§ **WHAT THE EXERCISE ASKS**: For the material that follows, return exactly the lines from the one with "The image size is (377, 220)." through the one with "2187x920 pixels.", both ends included.

..........

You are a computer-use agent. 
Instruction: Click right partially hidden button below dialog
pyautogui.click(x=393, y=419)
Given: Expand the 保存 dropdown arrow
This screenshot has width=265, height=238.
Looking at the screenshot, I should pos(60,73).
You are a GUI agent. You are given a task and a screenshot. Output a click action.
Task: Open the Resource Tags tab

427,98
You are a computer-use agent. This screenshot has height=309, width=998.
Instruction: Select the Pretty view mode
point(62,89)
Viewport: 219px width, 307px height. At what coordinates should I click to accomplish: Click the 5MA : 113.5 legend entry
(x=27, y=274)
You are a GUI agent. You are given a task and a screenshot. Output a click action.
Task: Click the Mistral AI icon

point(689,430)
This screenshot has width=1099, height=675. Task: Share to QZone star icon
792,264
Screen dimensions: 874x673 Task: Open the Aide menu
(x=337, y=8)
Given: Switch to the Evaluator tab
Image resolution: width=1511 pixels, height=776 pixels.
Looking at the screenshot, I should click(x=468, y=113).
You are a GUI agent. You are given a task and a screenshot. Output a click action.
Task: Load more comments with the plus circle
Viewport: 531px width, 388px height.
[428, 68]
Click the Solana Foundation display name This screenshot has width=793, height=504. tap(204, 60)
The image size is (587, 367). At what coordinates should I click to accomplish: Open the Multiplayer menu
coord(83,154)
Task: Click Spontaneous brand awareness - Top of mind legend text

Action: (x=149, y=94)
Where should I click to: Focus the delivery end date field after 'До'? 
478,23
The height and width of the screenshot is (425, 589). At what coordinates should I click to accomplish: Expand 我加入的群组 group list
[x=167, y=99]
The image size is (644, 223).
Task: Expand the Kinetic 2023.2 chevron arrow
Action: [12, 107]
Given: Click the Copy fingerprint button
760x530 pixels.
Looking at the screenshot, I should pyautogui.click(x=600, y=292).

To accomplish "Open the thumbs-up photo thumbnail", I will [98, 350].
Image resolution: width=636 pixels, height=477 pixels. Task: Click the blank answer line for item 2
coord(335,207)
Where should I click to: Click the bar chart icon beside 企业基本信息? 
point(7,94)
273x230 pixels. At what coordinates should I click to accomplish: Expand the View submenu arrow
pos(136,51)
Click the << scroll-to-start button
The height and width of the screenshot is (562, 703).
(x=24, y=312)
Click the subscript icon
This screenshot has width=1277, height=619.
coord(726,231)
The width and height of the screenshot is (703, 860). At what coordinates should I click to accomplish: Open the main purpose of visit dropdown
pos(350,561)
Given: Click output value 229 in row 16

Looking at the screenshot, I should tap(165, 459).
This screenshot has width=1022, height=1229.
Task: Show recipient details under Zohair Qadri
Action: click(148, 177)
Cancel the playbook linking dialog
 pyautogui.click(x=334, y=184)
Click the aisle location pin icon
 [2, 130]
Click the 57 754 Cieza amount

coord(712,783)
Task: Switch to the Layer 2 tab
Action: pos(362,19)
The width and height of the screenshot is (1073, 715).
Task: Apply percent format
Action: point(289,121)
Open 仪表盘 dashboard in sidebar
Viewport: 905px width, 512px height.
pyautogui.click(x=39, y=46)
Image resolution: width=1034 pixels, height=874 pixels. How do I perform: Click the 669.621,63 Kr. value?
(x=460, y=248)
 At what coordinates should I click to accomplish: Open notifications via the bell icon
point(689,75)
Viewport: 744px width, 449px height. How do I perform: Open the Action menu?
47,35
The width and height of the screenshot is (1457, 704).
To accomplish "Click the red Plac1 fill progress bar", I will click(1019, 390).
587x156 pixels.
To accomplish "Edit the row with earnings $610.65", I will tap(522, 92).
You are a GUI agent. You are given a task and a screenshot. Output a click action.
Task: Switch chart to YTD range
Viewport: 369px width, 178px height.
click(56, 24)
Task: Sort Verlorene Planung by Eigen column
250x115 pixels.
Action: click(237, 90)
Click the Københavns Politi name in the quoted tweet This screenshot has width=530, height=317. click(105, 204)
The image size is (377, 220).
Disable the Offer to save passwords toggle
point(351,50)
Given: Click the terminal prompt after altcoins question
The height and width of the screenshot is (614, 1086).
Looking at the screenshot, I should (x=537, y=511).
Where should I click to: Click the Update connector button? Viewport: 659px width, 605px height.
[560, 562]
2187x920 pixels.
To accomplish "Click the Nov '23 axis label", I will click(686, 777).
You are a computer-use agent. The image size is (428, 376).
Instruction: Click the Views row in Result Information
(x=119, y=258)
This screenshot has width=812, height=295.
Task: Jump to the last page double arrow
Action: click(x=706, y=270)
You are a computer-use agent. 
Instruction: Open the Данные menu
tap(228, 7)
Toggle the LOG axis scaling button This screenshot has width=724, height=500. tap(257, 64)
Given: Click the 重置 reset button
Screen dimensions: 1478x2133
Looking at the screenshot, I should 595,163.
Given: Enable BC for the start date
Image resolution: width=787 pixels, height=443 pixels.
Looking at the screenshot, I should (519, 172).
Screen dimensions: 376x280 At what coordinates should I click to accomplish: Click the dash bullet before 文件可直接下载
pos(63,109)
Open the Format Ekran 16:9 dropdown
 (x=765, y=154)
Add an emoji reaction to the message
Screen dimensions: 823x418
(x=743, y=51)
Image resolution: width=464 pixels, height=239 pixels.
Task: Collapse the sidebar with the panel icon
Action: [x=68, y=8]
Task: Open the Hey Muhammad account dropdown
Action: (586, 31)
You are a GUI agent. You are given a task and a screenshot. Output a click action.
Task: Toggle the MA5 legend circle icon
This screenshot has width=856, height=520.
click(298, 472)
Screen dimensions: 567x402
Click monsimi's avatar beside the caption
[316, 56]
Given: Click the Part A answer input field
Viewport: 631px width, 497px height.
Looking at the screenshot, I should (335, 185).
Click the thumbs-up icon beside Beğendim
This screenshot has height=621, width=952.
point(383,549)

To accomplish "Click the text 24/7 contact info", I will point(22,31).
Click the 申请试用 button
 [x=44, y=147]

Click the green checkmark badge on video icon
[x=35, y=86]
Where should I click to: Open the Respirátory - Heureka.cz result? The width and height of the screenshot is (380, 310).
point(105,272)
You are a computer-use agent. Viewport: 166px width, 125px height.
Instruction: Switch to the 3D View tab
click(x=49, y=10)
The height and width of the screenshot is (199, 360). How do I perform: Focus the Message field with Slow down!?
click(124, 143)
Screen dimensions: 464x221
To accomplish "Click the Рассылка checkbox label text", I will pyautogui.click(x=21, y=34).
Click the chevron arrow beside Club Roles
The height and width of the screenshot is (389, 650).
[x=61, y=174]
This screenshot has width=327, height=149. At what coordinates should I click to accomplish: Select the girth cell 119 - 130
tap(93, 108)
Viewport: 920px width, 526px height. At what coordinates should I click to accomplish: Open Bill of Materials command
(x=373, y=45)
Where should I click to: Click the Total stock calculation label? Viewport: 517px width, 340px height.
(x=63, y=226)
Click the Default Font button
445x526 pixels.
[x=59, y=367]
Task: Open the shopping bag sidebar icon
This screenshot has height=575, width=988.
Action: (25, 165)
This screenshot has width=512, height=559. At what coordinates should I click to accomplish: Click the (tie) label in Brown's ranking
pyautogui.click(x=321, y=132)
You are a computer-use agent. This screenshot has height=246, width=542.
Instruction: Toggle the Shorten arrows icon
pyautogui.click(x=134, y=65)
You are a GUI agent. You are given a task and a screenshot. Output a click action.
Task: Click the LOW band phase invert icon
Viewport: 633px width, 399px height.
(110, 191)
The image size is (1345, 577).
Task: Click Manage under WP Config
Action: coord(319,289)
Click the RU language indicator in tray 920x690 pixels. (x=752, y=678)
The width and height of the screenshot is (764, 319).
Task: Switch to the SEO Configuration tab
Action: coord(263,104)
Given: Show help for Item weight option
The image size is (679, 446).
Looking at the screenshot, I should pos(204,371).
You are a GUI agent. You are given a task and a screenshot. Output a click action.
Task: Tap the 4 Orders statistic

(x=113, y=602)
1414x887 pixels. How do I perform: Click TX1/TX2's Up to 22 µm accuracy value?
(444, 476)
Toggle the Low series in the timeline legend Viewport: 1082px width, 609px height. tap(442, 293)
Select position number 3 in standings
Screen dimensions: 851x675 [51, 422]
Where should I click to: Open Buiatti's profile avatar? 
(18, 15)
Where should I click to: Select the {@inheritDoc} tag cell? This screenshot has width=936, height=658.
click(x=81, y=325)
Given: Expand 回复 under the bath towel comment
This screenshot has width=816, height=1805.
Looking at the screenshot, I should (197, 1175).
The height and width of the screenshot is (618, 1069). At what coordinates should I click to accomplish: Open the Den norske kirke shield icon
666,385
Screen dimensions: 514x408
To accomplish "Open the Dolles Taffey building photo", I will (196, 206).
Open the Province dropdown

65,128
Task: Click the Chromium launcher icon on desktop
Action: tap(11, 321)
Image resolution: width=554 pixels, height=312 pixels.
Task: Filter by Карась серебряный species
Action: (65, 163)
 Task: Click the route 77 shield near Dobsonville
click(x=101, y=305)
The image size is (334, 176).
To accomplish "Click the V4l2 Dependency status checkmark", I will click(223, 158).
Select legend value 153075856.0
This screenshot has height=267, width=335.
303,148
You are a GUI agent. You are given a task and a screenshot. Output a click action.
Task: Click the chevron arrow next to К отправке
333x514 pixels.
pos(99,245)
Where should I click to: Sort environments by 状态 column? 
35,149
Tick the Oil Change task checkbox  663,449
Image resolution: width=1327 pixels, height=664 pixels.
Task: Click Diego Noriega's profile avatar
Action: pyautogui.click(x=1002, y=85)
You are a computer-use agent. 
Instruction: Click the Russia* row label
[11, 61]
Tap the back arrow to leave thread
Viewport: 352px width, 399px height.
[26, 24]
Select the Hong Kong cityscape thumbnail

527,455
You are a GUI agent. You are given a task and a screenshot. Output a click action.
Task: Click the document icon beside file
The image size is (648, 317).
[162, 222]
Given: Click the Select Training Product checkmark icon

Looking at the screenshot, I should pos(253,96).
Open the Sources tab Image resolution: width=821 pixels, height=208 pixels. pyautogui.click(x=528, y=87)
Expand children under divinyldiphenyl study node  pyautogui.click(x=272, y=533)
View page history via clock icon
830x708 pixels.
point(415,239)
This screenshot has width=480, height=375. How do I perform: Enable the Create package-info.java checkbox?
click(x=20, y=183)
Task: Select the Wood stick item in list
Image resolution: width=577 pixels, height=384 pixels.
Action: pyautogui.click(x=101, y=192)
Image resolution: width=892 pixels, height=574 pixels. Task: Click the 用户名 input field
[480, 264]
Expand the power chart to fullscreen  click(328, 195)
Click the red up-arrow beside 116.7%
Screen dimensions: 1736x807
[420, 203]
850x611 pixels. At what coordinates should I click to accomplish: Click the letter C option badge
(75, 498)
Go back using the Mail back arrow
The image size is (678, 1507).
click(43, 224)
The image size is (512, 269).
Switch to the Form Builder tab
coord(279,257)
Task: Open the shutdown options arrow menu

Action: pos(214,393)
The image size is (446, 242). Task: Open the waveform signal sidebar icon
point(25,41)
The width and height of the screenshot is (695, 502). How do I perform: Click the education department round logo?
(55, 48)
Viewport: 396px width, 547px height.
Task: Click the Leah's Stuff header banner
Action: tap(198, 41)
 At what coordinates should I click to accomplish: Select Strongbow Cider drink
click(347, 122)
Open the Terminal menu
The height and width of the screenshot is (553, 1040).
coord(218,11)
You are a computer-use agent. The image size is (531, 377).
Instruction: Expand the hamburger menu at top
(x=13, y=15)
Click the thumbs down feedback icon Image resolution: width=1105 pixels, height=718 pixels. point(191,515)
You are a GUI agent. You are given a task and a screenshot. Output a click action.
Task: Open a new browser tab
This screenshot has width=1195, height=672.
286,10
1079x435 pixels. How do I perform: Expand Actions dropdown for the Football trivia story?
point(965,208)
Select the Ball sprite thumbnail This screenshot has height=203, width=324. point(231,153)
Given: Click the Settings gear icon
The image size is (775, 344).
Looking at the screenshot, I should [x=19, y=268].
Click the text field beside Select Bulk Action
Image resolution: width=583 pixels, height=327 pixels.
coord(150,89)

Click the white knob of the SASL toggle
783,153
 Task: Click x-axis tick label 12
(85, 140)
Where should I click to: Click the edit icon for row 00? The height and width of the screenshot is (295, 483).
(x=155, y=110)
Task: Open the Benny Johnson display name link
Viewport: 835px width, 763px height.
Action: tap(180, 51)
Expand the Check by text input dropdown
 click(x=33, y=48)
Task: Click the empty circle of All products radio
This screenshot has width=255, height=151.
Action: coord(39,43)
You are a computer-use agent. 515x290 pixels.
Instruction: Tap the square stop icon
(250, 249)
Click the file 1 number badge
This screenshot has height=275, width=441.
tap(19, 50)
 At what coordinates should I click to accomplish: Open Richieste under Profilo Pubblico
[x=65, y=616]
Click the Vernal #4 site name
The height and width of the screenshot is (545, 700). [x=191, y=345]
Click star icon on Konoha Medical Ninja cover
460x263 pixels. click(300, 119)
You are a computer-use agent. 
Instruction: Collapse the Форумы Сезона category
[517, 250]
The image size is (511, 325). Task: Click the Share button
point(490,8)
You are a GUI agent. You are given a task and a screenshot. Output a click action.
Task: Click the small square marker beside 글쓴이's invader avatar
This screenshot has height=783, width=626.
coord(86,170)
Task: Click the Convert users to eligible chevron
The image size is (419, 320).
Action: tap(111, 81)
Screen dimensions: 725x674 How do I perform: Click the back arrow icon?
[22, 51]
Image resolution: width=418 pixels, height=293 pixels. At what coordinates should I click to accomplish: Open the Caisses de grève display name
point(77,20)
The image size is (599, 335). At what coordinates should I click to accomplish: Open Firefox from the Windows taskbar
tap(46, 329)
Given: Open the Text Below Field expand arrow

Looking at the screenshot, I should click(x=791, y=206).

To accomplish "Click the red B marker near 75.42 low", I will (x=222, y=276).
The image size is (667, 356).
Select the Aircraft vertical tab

..........

§ **YOUR RESPONSE**:
The image size is (377, 220).
Disable the Offer to save passwords toggle
point(351,50)
Given: Click the terminal prompt after altcoins question
The height and width of the screenshot is (614, 1086).
Looking at the screenshot, I should (x=537, y=511).
Where should I click to: Click the Update connector button? Viewport: 659px width, 605px height.
[560, 562]
2187x920 pixels.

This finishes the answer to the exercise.